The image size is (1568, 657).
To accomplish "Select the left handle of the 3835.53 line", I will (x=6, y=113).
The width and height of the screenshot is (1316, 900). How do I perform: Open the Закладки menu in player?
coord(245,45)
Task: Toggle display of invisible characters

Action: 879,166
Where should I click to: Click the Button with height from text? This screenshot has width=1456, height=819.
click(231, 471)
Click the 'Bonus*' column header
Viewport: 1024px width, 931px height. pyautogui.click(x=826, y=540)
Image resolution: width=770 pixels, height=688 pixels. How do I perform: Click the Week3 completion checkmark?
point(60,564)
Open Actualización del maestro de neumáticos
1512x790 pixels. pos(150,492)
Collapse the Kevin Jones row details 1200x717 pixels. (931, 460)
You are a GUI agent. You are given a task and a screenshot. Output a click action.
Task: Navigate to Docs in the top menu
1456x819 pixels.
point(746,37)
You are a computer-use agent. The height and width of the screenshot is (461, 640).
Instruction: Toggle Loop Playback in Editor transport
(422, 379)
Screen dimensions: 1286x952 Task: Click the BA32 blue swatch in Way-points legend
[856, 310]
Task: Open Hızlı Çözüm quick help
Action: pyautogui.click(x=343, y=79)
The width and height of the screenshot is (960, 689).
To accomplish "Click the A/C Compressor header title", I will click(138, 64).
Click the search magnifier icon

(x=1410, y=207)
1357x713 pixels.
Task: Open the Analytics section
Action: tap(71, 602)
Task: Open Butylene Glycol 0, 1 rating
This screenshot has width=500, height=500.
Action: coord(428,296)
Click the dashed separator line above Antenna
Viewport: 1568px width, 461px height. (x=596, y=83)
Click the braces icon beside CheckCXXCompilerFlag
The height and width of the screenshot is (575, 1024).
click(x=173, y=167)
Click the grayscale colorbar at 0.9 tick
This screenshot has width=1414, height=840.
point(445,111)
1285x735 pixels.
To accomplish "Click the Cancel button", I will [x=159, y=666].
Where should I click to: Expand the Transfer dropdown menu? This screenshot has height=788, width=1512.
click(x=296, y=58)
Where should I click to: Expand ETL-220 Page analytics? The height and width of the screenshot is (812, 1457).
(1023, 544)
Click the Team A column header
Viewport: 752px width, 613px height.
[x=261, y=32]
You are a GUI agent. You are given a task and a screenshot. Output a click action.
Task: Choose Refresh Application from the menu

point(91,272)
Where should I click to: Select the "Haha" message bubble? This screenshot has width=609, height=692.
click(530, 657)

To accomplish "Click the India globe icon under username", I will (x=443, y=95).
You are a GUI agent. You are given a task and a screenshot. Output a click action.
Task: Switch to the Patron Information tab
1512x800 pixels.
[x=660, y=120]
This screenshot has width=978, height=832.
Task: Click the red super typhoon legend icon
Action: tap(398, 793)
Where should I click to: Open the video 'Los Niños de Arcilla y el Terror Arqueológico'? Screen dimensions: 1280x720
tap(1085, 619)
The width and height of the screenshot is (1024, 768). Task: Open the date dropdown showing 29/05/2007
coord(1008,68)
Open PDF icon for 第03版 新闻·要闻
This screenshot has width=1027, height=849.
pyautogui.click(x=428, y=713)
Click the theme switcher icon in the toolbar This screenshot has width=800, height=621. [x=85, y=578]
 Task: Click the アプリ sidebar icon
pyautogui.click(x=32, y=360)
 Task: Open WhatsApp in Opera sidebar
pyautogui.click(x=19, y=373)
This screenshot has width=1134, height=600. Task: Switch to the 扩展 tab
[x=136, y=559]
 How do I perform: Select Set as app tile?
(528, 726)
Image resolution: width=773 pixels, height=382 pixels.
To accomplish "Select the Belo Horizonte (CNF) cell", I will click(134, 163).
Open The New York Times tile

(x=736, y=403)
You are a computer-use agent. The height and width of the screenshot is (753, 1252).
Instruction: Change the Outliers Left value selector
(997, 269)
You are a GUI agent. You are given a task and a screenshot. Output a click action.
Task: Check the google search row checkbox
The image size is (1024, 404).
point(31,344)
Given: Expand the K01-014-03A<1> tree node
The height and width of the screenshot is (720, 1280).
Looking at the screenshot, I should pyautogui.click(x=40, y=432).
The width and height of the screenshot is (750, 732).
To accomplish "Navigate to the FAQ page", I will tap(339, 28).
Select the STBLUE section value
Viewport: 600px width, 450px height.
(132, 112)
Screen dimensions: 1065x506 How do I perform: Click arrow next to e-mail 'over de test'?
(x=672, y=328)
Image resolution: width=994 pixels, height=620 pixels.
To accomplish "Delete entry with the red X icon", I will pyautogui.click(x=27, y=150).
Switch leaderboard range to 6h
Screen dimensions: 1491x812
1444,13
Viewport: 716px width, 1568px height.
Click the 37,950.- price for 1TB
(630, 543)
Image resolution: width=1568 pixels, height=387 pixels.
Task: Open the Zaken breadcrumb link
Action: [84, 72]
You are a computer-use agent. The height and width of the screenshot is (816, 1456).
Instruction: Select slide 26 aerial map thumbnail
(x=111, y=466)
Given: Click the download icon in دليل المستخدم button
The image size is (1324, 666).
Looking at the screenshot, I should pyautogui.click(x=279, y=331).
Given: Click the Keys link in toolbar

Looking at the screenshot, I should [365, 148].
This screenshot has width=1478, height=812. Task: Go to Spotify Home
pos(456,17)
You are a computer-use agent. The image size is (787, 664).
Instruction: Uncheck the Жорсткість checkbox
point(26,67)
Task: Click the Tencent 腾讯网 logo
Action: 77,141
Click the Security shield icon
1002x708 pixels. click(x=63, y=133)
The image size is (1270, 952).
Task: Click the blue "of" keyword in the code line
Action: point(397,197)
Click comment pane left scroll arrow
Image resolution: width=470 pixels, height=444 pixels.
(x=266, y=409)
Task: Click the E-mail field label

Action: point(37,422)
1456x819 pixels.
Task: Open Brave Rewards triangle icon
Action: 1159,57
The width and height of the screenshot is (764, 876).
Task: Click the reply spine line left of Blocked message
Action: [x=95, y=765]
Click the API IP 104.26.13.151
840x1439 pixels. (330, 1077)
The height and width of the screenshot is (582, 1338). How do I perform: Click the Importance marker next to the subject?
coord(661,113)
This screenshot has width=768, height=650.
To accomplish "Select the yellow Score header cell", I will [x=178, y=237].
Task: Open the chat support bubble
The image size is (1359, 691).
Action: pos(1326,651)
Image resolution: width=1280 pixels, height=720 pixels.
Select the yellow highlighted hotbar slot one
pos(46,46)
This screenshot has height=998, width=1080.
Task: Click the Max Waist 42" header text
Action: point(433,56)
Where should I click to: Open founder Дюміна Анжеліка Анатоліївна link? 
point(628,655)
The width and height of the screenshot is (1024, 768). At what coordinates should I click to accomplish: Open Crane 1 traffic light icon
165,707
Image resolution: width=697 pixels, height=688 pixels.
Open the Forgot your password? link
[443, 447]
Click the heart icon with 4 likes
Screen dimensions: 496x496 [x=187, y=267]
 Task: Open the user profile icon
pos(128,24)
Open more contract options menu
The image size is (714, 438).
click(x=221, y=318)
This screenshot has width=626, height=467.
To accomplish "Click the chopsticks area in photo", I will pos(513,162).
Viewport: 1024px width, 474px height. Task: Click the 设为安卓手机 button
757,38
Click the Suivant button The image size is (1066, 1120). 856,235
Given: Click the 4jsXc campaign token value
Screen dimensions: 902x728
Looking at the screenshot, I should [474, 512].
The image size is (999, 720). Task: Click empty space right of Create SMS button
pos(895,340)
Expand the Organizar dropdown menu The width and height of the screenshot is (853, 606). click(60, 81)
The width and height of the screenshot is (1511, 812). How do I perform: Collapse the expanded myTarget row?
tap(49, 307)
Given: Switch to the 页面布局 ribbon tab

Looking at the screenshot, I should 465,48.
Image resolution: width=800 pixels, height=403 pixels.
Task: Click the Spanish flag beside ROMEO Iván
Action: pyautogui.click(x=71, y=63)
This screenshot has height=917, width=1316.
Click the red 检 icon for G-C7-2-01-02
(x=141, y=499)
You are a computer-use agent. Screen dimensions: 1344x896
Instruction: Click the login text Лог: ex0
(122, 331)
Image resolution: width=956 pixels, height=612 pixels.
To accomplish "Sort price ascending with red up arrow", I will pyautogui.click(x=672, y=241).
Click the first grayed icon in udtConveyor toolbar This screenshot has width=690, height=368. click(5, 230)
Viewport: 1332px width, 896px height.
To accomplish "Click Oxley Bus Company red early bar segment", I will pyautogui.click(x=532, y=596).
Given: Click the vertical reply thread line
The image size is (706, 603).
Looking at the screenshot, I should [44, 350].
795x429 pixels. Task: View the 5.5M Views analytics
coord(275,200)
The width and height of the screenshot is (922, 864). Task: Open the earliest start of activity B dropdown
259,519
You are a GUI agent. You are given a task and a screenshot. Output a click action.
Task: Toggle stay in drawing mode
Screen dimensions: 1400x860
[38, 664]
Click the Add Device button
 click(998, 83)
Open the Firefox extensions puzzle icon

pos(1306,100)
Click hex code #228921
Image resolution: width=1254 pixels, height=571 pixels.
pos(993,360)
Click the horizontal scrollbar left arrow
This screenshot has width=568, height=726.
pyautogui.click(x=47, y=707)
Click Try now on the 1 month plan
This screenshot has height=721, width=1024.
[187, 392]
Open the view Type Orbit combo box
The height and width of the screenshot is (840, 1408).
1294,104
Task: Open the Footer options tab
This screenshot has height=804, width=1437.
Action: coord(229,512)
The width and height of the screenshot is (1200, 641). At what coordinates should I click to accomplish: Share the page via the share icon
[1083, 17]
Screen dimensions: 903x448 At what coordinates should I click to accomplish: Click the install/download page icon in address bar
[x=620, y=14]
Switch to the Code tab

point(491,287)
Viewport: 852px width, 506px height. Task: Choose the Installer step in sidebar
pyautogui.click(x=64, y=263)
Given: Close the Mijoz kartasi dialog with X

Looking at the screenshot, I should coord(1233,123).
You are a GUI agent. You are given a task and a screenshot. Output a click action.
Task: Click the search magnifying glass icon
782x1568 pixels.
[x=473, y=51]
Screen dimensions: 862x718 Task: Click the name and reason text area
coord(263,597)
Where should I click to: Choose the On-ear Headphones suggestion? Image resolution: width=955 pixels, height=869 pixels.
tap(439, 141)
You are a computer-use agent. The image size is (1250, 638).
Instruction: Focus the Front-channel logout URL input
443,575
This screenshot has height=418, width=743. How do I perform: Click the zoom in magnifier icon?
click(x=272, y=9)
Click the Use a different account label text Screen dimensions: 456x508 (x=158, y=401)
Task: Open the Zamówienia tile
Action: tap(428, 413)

Aim of the task:
Reproduce the material from its first line through the line holding "click(231, 471)", inclusive, substituting "hidden characters" for "invisible characters" and leaving everything else as it is.

Written response:
The image size is (1568, 657).
To accomplish "Select the left handle of the 3835.53 line", I will (x=6, y=113).
The width and height of the screenshot is (1316, 900). How do I perform: Open the Закладки menu in player?
coord(245,45)
Task: Toggle display of hidden characters

Action: 879,166
Where should I click to: Click the Button with height from text? This screenshot has width=1456, height=819.
click(231, 471)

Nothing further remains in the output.